Certiorari was granted to review the judgment in Fair v. State, 109 Ga. App. 746 (137 SE2d 378), *327which held that where a single criminal defendant was indicted under two indictments and the cases were consolidated for trial and separate verdicts of guilty were rendered and a single motion for new trial was filed and overruled, whereupon defendant sought to have both convictions set aside by one bill of exceptions, the Court of Appeals is without jurisdiction to entertain the writ of error. Roberts v. State, 103 Ga. App. 355 (120 SE2d 164), and Dempsey v. State, 103 Ga. App. 354 (119 SE2d 298) (certiorari denied September term, 1961), and cases cited therein, were cited as authority for the rule, made by those decisions on similar facts, “that there is no authority of law for the defendant to bring both cases to the reviewing court by one bill of exceptions, and this court has no jurisdiction to entertain the writ of error.” Dempsey v. State, supra. Held:
1. The precise question here is whether the Court of Appeals was correct in holding that it was without jurisdiction to entertain the writ of error because “there is no authority of law for the defendant to bring both cases to the reviewing court by one bill of exceptions.” Georgia Laws 1957, pp. 224, 234, (Code Ann. § 6-919) provides: “Whenever two or more persons are defendants or plaintiffs in an action and a judgment, verdict, or decree has been rendered against each of them, jointly or severally, said plaintiffs or defendants, as the case may be, shall be entitled to file joint bills of exceptipns . . . without regard to whether such parties have a joint interest, or whether the cases were merely consolidated for purposes of trial.”
This clearly authorizes joint bills of exceptions where cases of two or more persons have been tried jointly. But does the statute authorize one person to come to the reviewing court by joint bills of exceptions where he had two indictments against him which were tried together, separate judgments were rendered, and a joint, motion for new trial filed and overruled? The intent of this court in formulating the rule, which was submitted to the General Assembly and approved by that body under authority of Code § 81-1502, was to allow joint bills of exceptions in those instances where two cases were consolidated for purposes of trial. The number of persons involved was not of primary importance, whether one or more than one, for the evil sought to be corrected was requiring separate bills of exceptions where two or more cases were *328consolidated for trial. The use of the language, “two or more persons,” could have been used to make certain and positive that it would include those cases, but certainly the purpose was not to limit the application only to those cases where two or more persons were involved.
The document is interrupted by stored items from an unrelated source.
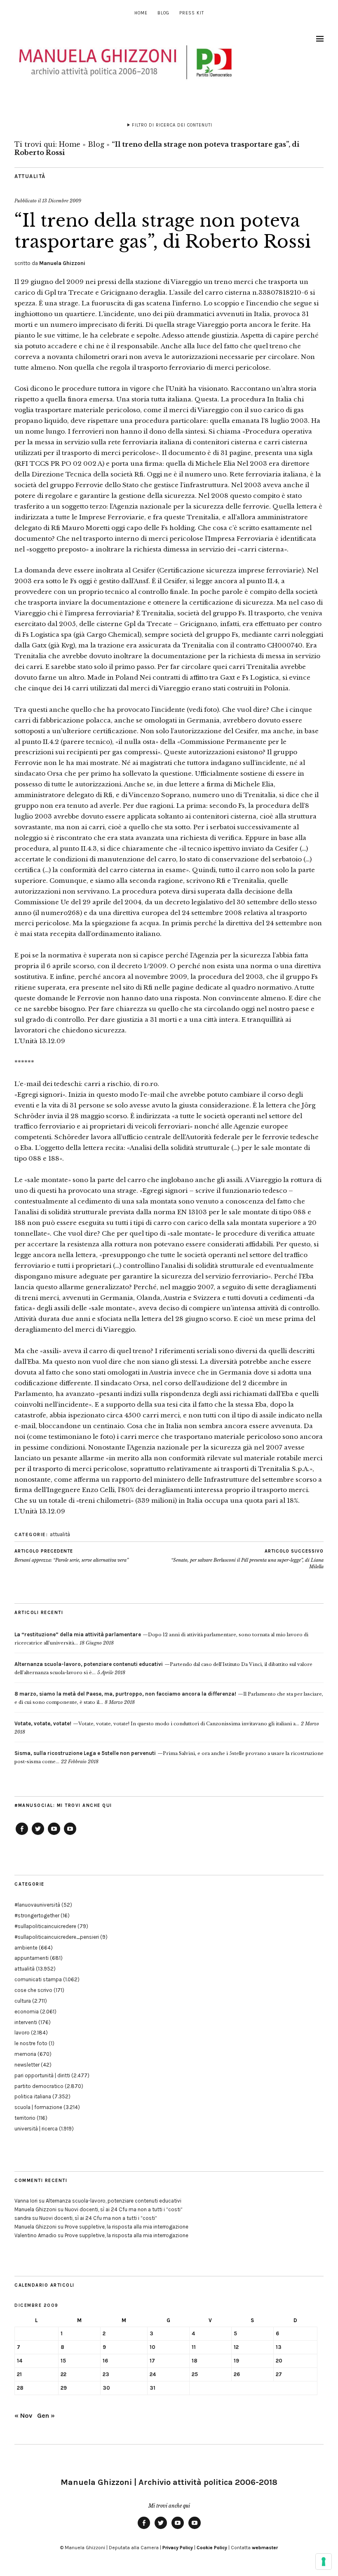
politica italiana (32, 2096)
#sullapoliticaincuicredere (45, 1926)
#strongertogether (36, 1915)
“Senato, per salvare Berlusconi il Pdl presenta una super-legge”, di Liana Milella (247, 1559)
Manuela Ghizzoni (62, 263)
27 (279, 2374)
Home (141, 13)
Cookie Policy (212, 2547)
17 (152, 2361)
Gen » (46, 2415)
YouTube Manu (54, 1834)
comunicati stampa (38, 1979)
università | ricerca (36, 2129)
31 (152, 2388)
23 (106, 2374)
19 (236, 2361)
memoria (25, 2054)
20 (279, 2361)
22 (63, 2374)
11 (194, 2347)
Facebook (22, 1834)
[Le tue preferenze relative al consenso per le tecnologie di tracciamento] (323, 2561)
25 (195, 2374)
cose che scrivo (33, 1990)
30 (106, 2388)
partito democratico (38, 2086)
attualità (30, 176)
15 (63, 2361)
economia (26, 2011)
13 (279, 2347)
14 (19, 2361)
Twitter (38, 1834)
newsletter (27, 2065)
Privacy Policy (177, 2547)
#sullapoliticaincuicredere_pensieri (56, 1937)
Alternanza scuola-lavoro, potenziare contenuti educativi (113, 2201)
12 (236, 2347)
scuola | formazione (38, 2107)
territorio (24, 2118)
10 (152, 2347)
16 (105, 2361)
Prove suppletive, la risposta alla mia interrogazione (126, 2227)
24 (153, 2374)
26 (237, 2374)
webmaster (265, 2547)
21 (19, 2374)
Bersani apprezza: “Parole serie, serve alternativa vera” (71, 1555)
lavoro (22, 2032)
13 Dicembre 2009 (61, 201)
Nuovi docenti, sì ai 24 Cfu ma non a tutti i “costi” (124, 2209)
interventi (25, 2022)
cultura (22, 2001)
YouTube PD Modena (70, 1834)
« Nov (23, 2415)
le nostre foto (30, 2043)
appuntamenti (31, 1958)
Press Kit (191, 13)
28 (20, 2388)
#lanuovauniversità (37, 1905)
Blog (163, 13)
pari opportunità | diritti (42, 2075)
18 (194, 2361)
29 (64, 2388)
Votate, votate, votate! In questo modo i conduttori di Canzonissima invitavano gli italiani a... (156, 1724)
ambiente (26, 1948)
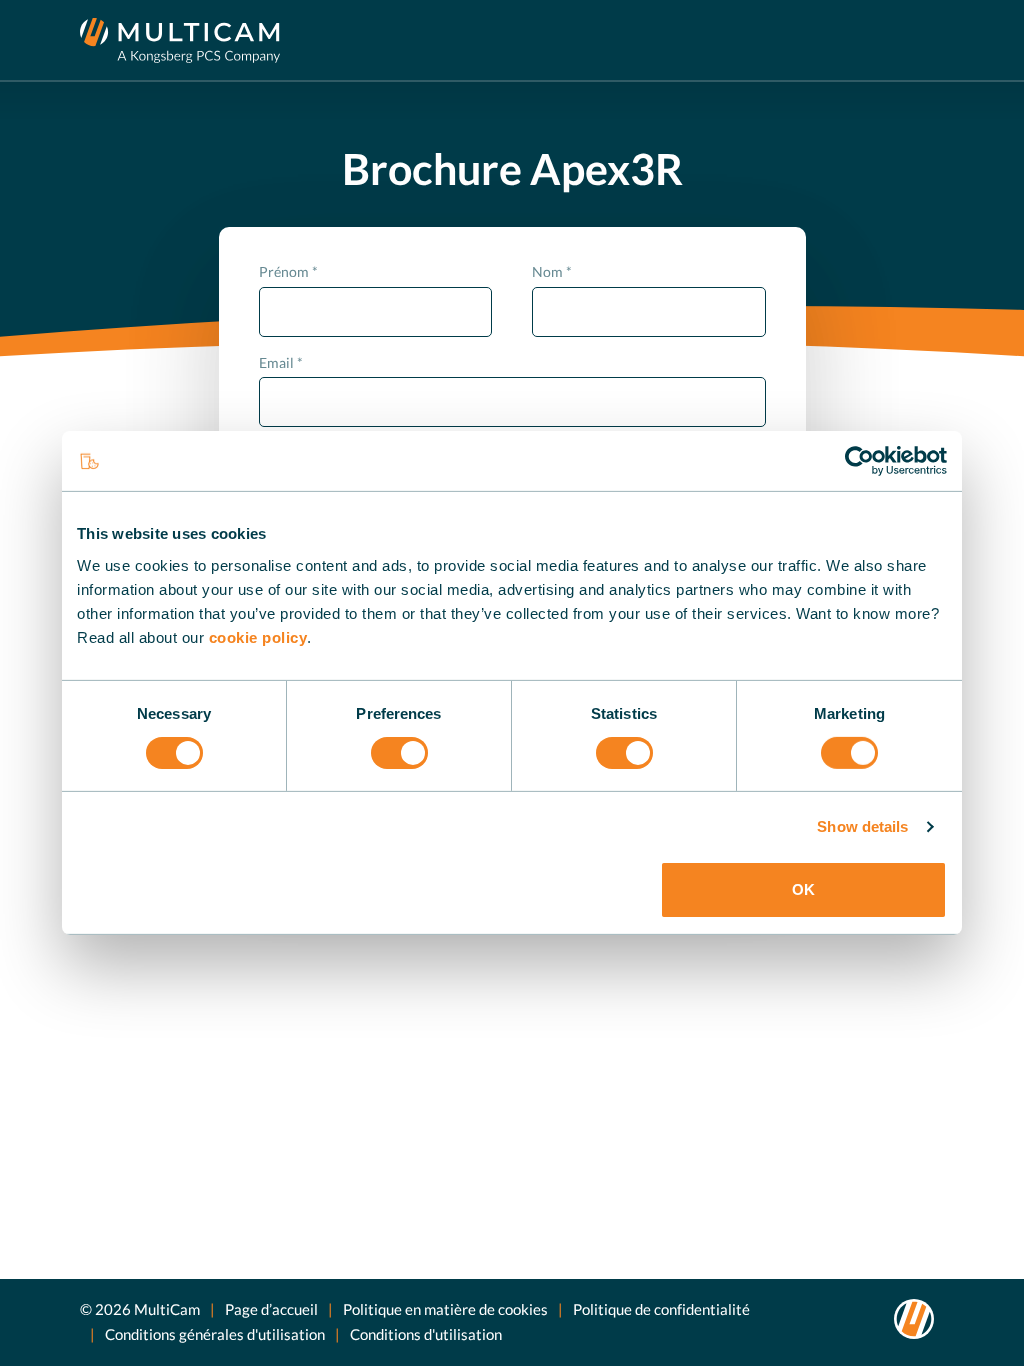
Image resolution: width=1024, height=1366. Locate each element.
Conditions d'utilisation (426, 1334)
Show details (862, 826)
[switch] (399, 753)
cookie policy (258, 636)
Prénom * (288, 271)
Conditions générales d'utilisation (215, 1334)
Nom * (552, 271)
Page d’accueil (271, 1309)
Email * (281, 362)
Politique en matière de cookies (445, 1309)
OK (803, 889)
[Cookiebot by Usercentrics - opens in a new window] (859, 461)
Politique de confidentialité (661, 1309)
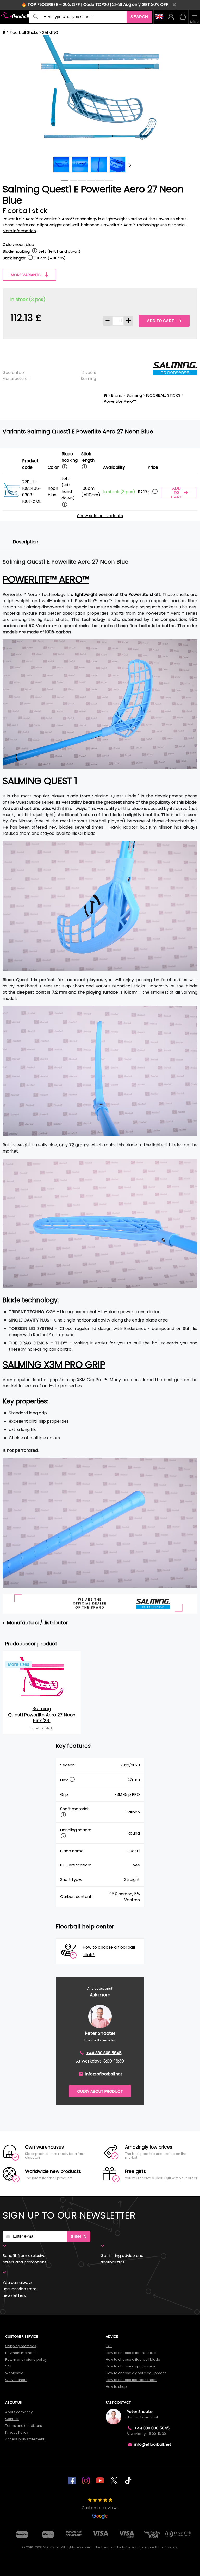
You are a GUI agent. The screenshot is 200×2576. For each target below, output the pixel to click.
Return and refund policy (26, 2359)
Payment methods (20, 2352)
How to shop (116, 2386)
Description (25, 542)
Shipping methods (20, 2346)
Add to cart (160, 320)
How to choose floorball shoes (131, 2379)
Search (139, 17)
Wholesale (14, 2373)
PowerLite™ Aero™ (46, 579)
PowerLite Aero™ (120, 401)
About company (19, 2412)
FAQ (109, 2346)
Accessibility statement (24, 2439)
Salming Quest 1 (40, 781)
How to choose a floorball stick (132, 2352)
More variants (26, 274)
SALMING (50, 32)
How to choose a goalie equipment (136, 2373)
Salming (88, 378)
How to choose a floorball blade (133, 2359)
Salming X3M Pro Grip (54, 1364)
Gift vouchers (16, 2379)
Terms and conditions (23, 2425)
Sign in (78, 2236)
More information (19, 230)
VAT (8, 2366)
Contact (12, 2418)
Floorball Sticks (24, 32)
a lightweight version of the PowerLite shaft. (116, 594)
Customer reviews (100, 2508)
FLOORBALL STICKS (163, 395)
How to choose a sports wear (130, 2366)
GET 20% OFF (155, 5)
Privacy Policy (16, 2432)
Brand (116, 395)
Furthermore, the greater “two or more” would include the lesser—“one.” In any event, the intent of this court in formulating the rule was to authorize the use of joint bills of exceptions where two or more cases were consolidated for trial, whether of one person or of two or more.
Submitted September 14, 1964 Decided October 13, 1964. Oliver, Oliver & Gunter, Jack N. Gunter, for plaintiff in error.The Court of Appeals was in error in holding that it was without jurisdiction to entertain the writ of error.
Judgment reversed.
All the Justices concur, except Almand and Quillian, JJ., who dissent.